For such a time as this

It was not a joke. Even though she was his wife, Esther knew there was a chance she would lose her head if she went to see the king without his personal invitation. The Persian monarch had men around him who carried axes for that very reason. He was protected at all times, and no one could just saunter into his presence. Not even the queen. So when she was told by Mordecai that she needed to intervene on behalf of all the Jews in Persia, Esther balked. Didn’t her cousin know the deadly risk he was asking her to take? He did, but he also knew that God would deliver His people. He told Esther that if she refused, relief and deliverance would arise from another place. Then he said the words that would change the heart of a young woman and the destiny of a people: “And who knows whether you have not come to the kingdom for such a time as this?”

It is vital for Christians to see the difference between what Mordecai did and didn’t know. He did know that God would deliver His people. That was true then, and it is true now. He did not know how God would do it. He did not know whether God would use Esther to change the heart of her husband, the king. Therefore, he did not tell her that if she had “enough faith,” God would act. Neither did he say that if she told God whatever she wanted, God would have to give it to her. Mordecai did not believe in the so-called ‘prosperity gospel’ any more than you or I should. That false gospel puts people in bondage and pushes them away from the church and from God when He doesn’t perform the way He is expected to. One friend of mine lost a sister-in-law a few years ago to cancer, but up until the last day she and her husband were being told by their church in California that if they had enough faith, God would heal her. Even after she died, the elders of the church told her husband that if he had enough faith, they could pray and God would raise her from the dead right then. When his older children heard about this, they walked away from the church and even from faith in God.

Esther had a choice to make, and let’s be clear about what she did and did not know.
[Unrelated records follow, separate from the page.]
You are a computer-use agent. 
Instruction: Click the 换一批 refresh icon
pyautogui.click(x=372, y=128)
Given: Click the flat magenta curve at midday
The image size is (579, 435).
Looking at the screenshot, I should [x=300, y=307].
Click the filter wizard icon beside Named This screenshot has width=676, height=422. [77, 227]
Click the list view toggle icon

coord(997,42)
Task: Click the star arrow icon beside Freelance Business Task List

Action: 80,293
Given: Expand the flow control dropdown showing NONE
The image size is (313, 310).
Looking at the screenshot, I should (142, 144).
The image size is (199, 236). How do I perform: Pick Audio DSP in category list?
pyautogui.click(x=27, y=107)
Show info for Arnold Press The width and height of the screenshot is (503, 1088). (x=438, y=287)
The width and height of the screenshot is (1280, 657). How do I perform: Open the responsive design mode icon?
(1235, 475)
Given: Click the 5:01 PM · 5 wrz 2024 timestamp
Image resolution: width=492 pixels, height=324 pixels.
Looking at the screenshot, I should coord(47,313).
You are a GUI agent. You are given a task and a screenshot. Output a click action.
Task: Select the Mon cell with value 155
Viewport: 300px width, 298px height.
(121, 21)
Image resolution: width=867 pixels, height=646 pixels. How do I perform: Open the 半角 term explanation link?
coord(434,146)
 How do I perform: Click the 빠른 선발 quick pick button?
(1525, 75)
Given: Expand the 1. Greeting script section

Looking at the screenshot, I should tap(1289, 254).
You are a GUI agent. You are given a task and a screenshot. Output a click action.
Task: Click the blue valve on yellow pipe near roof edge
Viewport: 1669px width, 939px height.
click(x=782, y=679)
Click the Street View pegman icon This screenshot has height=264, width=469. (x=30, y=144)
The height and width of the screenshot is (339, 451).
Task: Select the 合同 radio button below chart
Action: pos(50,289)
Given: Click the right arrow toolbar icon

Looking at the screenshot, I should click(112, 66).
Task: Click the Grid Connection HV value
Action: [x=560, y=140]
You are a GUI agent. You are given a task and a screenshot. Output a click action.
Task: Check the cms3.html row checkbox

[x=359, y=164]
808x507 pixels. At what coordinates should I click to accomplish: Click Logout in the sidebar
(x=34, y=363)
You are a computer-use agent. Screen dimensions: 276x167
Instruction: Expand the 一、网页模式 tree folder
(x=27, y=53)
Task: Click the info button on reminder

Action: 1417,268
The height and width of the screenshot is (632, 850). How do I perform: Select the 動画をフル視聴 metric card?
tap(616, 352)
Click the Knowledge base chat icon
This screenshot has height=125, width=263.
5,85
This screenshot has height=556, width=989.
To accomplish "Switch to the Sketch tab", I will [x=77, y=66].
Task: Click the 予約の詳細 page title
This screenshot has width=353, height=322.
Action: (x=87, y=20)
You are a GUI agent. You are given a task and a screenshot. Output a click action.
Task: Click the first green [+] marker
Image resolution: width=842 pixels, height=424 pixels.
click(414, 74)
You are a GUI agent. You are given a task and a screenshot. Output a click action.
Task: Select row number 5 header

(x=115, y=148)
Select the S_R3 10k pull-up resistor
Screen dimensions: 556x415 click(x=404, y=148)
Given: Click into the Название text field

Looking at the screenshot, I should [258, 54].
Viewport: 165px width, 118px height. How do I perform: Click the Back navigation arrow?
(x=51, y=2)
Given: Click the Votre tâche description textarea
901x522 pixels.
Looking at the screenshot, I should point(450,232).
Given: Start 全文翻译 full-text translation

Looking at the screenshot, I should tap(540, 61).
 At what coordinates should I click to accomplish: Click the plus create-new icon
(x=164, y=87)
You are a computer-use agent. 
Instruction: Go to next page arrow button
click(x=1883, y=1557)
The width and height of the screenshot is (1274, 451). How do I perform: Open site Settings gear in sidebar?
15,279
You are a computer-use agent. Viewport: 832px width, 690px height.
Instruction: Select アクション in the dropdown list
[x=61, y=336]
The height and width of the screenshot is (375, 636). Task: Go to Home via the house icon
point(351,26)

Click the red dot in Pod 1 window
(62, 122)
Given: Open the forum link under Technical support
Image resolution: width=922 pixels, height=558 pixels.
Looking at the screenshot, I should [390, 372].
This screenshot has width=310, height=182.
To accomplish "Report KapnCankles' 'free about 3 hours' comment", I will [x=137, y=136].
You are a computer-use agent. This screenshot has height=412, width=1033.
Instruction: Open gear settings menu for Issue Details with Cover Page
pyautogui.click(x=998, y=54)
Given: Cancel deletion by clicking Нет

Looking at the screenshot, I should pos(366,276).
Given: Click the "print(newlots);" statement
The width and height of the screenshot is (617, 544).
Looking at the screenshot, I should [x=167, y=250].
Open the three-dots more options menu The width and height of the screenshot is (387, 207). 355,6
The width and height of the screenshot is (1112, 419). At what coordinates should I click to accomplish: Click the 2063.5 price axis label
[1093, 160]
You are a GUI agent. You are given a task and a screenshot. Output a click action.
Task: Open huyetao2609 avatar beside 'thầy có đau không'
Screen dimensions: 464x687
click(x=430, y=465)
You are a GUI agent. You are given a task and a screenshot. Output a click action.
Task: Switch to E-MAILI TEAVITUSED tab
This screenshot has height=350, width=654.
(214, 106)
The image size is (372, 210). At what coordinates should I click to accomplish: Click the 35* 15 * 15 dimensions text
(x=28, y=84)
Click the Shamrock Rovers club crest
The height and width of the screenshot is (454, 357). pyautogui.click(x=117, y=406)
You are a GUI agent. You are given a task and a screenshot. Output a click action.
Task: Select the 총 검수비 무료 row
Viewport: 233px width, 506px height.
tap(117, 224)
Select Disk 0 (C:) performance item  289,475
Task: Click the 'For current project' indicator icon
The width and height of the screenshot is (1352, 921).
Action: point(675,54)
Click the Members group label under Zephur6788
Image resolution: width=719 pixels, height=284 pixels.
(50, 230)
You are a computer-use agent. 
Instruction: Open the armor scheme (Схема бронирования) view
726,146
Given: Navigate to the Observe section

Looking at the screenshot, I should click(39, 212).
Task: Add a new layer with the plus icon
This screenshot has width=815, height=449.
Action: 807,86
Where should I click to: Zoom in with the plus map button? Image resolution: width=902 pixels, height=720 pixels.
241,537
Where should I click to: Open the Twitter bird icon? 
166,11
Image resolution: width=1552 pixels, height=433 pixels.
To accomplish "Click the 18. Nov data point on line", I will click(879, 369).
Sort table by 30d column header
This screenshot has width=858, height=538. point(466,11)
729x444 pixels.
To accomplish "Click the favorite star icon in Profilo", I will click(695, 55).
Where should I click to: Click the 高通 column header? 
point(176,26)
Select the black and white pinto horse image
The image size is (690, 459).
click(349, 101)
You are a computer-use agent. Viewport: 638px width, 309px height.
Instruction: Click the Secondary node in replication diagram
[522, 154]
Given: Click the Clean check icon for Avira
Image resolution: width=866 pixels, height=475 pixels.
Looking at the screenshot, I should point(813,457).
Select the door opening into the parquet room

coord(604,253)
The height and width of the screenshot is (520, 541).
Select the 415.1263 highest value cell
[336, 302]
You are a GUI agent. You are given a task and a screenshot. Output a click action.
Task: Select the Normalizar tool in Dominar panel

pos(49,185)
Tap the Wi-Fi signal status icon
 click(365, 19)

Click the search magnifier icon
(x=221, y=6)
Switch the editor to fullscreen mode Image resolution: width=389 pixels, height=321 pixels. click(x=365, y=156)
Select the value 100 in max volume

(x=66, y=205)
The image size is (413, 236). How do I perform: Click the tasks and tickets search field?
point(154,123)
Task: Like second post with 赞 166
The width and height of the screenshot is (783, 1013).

She did not know whether the king would let her live. He hadn’t even wanted to see her for thirty days. For all Esther knew, she had fallen completely out of favor, and walking into the inner court without an invitation would be just the excuse the king needed to get rid of her and find himself another beauty queen. She also clearly did not know that she could command God with her words, and that the force of her will combined with the confidence of her faith was powerful enough to move the hand of providence and control the Creator. She did not know that God is mankind’s heavenly bellhop…because he isn’t.

Esther knew that whether she lived or not, she had to obey God, and nothing in life matters more. That very moment of decision, I would argue, is when she truly began to live.

In these challenging days for followers of Jesus, who knows, reader, but that you also have been called to His kingdom for such a time as this?